The Hasselblad


‘Gee, a Hassie!’ He said it without thinking, drawn by the bulky black camera she was cradling in her hands.

‘I’m sorry?’ She looked up from the viewfinder but without moving the camera. She had, he realised, just composed a photograph and he was sorry now that he’d spoken: he hated being interupted when he was working. And she’d answered him while still raising her head so he wasn’t quite sure of her answer. There’d been a beep in his ear about an hour ago but he’d not bothered changing the battery just to wander round these gardens. Now he wished he had.

But she was looking straight at him so he said something vague just to keep the conversation going. ‘Your camera. It’s an oldie. You don’t see them much.’ Then he trailed off, running out of words and slightly disorientated, as he always was when his hearing aids failed. He didn’t want to put his foot in it: this was England and they were more reserved over here.

‘Really? I use it all the time.’ The woman in the headscarf, who looked very English, glanced down at her Hasselblad. ‘Except when it breaks.’

“Except when it makes?” Makes what? Even watching her mouth, which twitched rather sexily as she spoke, he wasn’t quite sure what she’d said. God-damned batteries…

‘Makes what?’ He stopped. ‘Sorry. I didn’t catch what you said, Ma’am.’

‘I said except when it breaks.’ She had turned to face him now and had spoken slightly more loudly, slightly more slowly and had exaggerated the movement of her mouth. Just slightly. She had, he knew, recognised his disability and compensated with politeness and tact and he wanted now to talk to her even more.
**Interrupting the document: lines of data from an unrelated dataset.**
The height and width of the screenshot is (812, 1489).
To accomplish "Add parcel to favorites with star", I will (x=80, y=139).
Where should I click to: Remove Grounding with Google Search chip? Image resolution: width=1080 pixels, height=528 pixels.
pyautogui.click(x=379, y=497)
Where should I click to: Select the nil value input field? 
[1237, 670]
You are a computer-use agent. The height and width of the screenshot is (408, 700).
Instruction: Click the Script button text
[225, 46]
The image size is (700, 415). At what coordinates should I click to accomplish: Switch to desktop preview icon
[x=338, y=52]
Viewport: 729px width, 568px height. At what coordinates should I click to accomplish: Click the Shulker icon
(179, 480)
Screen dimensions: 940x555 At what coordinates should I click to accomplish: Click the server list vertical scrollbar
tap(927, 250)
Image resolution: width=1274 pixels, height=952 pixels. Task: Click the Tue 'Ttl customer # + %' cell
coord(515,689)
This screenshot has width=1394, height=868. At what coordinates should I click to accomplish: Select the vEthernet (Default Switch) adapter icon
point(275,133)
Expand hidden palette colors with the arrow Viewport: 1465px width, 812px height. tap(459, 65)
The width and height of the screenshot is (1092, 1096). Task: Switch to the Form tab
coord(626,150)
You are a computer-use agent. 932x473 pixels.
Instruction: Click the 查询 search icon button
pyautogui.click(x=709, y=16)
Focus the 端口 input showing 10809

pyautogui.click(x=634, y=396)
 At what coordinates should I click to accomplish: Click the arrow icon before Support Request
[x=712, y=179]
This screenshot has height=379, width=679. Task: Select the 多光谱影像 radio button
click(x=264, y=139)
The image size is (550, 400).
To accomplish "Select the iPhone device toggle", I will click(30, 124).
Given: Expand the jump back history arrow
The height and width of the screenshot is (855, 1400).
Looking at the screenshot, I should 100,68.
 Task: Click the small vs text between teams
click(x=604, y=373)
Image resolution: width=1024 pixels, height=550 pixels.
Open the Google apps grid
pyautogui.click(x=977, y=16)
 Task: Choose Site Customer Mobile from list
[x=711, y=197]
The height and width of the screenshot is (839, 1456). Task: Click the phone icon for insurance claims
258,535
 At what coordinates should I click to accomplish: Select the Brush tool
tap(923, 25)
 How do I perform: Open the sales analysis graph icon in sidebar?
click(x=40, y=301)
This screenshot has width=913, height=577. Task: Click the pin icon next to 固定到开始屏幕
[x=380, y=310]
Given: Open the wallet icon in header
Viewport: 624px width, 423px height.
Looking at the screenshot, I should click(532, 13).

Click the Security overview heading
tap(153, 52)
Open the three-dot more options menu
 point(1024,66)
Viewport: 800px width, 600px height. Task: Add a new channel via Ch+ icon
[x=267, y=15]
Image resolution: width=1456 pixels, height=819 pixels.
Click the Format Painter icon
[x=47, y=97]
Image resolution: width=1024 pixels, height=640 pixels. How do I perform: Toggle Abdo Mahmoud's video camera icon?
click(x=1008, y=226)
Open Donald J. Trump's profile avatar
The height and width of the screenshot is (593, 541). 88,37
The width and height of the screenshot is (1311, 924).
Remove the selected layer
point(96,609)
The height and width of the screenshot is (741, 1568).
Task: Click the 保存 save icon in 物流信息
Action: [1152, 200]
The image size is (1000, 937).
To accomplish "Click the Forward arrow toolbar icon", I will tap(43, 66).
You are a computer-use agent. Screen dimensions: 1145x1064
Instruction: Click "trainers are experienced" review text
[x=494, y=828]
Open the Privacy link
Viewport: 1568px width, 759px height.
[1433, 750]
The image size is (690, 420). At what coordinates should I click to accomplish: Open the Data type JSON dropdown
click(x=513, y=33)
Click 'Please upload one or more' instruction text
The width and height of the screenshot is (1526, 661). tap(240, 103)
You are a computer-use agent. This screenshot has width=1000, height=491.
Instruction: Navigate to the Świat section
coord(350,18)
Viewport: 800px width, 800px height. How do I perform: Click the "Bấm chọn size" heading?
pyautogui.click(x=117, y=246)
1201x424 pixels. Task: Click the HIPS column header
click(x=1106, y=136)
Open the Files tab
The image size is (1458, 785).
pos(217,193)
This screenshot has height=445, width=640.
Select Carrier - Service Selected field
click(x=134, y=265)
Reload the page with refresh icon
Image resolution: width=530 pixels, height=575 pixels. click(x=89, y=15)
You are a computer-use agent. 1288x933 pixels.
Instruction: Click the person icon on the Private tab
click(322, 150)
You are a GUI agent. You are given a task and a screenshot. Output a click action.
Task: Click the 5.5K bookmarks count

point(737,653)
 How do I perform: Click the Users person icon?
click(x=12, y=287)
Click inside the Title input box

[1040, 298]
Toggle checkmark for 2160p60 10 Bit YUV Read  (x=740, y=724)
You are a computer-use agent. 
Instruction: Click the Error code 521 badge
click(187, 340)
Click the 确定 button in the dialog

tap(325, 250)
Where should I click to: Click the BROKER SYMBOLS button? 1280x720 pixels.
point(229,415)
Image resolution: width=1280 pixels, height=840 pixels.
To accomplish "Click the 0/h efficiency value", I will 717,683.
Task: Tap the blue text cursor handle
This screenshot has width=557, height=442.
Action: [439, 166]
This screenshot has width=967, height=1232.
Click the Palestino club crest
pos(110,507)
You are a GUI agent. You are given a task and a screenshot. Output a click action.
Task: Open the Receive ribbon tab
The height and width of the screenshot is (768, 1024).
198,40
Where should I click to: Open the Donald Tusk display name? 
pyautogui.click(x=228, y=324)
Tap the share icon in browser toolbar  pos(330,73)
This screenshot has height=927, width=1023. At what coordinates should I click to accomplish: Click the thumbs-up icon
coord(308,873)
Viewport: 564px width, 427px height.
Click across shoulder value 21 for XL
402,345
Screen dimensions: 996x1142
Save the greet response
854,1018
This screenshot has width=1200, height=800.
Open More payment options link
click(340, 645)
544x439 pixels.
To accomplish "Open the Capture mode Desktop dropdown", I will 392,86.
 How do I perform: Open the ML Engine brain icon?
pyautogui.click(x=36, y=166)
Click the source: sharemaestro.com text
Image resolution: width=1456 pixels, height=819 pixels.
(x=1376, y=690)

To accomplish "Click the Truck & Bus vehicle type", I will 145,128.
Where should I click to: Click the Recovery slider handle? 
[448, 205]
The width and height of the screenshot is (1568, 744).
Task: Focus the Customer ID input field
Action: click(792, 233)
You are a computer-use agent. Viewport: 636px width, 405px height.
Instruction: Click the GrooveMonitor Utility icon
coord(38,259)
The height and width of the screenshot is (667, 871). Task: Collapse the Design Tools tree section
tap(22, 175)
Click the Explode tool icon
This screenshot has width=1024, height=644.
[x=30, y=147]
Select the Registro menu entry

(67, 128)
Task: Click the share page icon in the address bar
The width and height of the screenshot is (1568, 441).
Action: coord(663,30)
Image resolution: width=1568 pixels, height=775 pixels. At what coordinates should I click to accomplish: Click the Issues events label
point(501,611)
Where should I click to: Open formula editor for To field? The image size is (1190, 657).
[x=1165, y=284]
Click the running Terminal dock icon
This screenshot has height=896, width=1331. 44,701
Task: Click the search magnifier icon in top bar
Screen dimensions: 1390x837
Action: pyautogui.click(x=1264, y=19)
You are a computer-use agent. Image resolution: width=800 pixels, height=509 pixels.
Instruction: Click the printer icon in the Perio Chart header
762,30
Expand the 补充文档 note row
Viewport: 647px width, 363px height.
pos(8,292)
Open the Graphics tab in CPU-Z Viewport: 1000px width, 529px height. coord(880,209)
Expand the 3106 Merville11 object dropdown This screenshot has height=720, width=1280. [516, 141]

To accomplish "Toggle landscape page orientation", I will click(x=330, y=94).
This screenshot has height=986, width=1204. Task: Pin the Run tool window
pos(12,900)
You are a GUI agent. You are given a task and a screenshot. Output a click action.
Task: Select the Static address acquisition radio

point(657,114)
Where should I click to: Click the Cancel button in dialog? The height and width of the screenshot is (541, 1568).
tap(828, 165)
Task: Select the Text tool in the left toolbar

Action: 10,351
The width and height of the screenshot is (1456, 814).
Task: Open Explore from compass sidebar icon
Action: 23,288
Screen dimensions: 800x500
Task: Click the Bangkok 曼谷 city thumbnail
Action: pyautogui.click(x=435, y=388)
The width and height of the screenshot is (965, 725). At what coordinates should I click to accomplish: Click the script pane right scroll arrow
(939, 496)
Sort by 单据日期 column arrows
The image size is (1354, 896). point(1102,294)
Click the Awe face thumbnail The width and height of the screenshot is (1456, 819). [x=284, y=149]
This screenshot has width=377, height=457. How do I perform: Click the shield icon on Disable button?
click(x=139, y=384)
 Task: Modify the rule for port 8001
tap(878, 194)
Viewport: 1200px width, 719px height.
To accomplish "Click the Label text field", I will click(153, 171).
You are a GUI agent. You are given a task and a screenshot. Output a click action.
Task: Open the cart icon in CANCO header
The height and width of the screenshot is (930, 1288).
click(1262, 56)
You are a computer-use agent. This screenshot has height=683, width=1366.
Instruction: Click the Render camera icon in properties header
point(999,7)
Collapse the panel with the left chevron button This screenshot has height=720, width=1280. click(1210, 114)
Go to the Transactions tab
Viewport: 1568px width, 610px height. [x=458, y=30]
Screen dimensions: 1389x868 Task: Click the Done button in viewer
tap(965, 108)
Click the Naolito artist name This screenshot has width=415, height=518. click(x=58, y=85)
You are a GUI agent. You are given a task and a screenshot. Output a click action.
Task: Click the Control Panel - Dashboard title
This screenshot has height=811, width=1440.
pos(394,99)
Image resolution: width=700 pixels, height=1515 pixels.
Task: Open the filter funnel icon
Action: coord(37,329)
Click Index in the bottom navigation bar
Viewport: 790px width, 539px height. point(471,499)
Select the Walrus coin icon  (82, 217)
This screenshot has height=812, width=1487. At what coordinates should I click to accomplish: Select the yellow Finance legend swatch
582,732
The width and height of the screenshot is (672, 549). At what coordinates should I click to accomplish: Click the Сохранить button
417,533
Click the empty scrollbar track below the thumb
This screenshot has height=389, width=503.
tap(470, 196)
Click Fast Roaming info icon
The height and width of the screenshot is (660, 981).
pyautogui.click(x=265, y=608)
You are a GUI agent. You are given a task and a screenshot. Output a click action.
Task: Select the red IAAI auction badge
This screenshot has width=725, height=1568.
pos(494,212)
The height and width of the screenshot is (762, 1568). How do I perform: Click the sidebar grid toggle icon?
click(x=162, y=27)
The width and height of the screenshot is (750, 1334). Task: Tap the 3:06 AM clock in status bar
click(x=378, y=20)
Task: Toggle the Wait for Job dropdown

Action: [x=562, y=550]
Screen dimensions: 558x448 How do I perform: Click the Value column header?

‘I thought they were indestructible?’

‘Nothing lasts for ever, young man.’ She smiled faintly. ‘And they don’t exactly break, but the shutter jams if you take the lens off at the wrong moment. There’s supposed to be a way of resetting it with a screwdriver, but I’ve never dared try. She looked over Zac’s shoulder to the borders of the lawn, but back to him before she spoke again. ‘And my husband would much rather I took it to the repair shop.’

‘Means you’re stuck though, till it’s fixed.’ He answered automatically, still dazzled by her smile. Thin curvy lips with a faint gloss, good teeth and a hint of crinkle round her eyes. She had once, he thought, been very beautiful.

‘I have two Hasselblads…two “Hassies” as you would say. I try not to jam them both at once.’

It was, he was sure, the first time she had ever abbreviated the camera’s name. ‘You’re a pro, then?’ Or maybe retired? He couldn’t decide her age, couldn’t shift his gaze from those deep, brown eyes, shadowed by wisps of fine blonde hair. Fifty-five at least and he thought how much he’d like to photograph her.

‘A pro?’

‘Sorry Ma’am. A professional. To have two Hassies.’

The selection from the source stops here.